0.11 Ampere’s law (exercise)

Worked out exercises

Problem 1: Two wires each carrying current I are perpendicular to xy plane. The current in one of them is into the plane denoted by a cross sign and the current in the other wire is out of the plane denoted by a filled circle. If the linear distance between the positions of two wires is “2a”, then find the net magnetic field at a distance”b” on the perpendicular bisector of the line joining the positions of two wires.

Magnetic field at perpendicular bisector

Solution : The magnitudes of magnetic fields due to wires at A and B are equal. Applying Ampere's law, the magnetic field due to each wire is :

$$B=\frac{{\mu }_{0}I}{2\pi r}$$

The magnetic fields are directed tangential to the circle drawn containing point “P” with centers “A” and “B” as shown in the figure. Each magnetic field makes an angle say “θ” with the bisector. The components in y-direction cancel out, whereas x-components add up. Clearly, the net magnetic field is directed in negative x – direction. The magnitude of net magnetic field is :

Magnetic field at perpendicular bisector

$$\Rightarrow B=2X\frac{{\mu }_{0}I\cos \theta }{2\pi r}=\frac{{\mu }_{0}I\cos \theta }{\pi r}$$

Now,

$$\cos \theta =\frac{a}{r}=\frac{a}{\sqrt{\left(a^2+b^2\right)}}$$

and

$$r=\sqrt{\left(a^2+b^2\right)}$$

Putting these expressions in the equation for the magnetic field at “P”, we have :

$$\Rightarrow B=\frac{{\mu }_{0}I\cos \theta }{\pi r}=\frac{{\mu }_{0}Ia}{\pi \sqrt{\left(a^2+b^2\right)}\sqrt{\left(a^2+b^2\right)}}$$ $$\Rightarrow B=\frac{{\mu }_{0}Ia}{\pi \left(a^2+b^2\right)}$$

Problem 2: Five straight wires, carrying current I, are perpendicular to the plane of drawing. Four of them are situated at the corners and fifth wire is situated at the center of a square of side "a". Two of the wires at the corners are flowing into the plane whereas the remaining three are flowing out of the plane.
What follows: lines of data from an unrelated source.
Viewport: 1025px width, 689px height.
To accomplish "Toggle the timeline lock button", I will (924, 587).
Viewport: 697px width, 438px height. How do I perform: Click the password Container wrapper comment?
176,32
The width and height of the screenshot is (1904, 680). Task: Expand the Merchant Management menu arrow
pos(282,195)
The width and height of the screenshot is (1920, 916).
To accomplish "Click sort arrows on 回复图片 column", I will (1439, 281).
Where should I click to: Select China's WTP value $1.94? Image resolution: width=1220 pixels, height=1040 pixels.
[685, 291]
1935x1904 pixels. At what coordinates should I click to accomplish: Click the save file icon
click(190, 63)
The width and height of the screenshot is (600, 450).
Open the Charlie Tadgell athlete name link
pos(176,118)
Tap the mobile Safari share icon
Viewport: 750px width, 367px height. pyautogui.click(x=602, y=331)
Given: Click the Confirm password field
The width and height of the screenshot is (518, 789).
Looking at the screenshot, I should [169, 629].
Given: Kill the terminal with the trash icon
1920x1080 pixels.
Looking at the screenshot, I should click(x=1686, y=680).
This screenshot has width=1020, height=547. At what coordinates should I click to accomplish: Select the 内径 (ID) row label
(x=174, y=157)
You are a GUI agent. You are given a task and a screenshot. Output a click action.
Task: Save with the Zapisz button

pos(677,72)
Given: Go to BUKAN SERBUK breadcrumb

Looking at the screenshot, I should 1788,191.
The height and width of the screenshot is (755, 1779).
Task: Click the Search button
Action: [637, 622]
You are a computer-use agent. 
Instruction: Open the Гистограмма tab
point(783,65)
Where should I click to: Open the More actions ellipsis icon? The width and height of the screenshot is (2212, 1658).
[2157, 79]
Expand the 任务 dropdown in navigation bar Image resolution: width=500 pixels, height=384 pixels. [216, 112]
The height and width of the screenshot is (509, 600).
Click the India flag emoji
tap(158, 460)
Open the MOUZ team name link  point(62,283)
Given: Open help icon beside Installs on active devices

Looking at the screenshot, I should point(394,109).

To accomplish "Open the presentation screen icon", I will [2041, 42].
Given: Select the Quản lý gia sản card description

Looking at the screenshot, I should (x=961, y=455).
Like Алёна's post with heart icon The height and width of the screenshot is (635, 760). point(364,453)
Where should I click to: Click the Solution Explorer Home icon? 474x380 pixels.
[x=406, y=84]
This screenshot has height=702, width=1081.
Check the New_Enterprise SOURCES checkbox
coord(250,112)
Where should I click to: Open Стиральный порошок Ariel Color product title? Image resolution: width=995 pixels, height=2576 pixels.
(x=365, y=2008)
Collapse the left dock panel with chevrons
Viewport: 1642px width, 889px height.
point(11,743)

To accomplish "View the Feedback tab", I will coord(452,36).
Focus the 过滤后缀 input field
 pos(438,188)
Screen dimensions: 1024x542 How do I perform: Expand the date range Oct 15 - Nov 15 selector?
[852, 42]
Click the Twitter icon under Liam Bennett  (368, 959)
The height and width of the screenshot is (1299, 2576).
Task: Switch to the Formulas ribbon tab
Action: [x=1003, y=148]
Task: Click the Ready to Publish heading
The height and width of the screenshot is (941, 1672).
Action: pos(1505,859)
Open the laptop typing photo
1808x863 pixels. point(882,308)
Find the net magnetic field at the center of square.

Five straight wires, carrying current i

Solution : According to Ampere’s law , the magnetic field due to a straight wire carrying current "I" at a perpendicular distance "r" is given as :

$$B=\frac{{\mu }_{0}I}{2\pi R}$$

The wires at the corners carry equal currents and the center "O" is equidistant from these wires. Thus, magnetic fields due to these four wires have equal magnitude. In order to find the directions of magnetic fields, we draw circles containing point of observation "O". The direction of magnetic field is tangential to the circle. Applying Right hand thumb rule for straight wire, we determine the orientation of magnetic field as shown in the figure. Clearly, the net magnetic field due to these four wires at the center is zero.

Directions of magnetic fields

Now, magnetic field at a point on the wire itself is zero. Thus, magnetic fields due to all the five wires at the center "O" is zero.

It is interesting to note that if straight wires with currents are arranged differently, for example, two currents out of the plane at A and C respectively and the other two currents into the plane at D and E respectively are arranged, then magnetic fields do not cancel and there is net non-zero magnetic field at "O" due to currents in four wires.

Problem 3: There are five long wires perpendicular to the plane of drawing, each carrying current I as shown by filled circles (out of plane) and crosses (into the plane) in the figure below. Determine closed line integrals $\oint \mathbf{B}.d\mathbf{l}$ for each of the four contours in the direction of integration shown.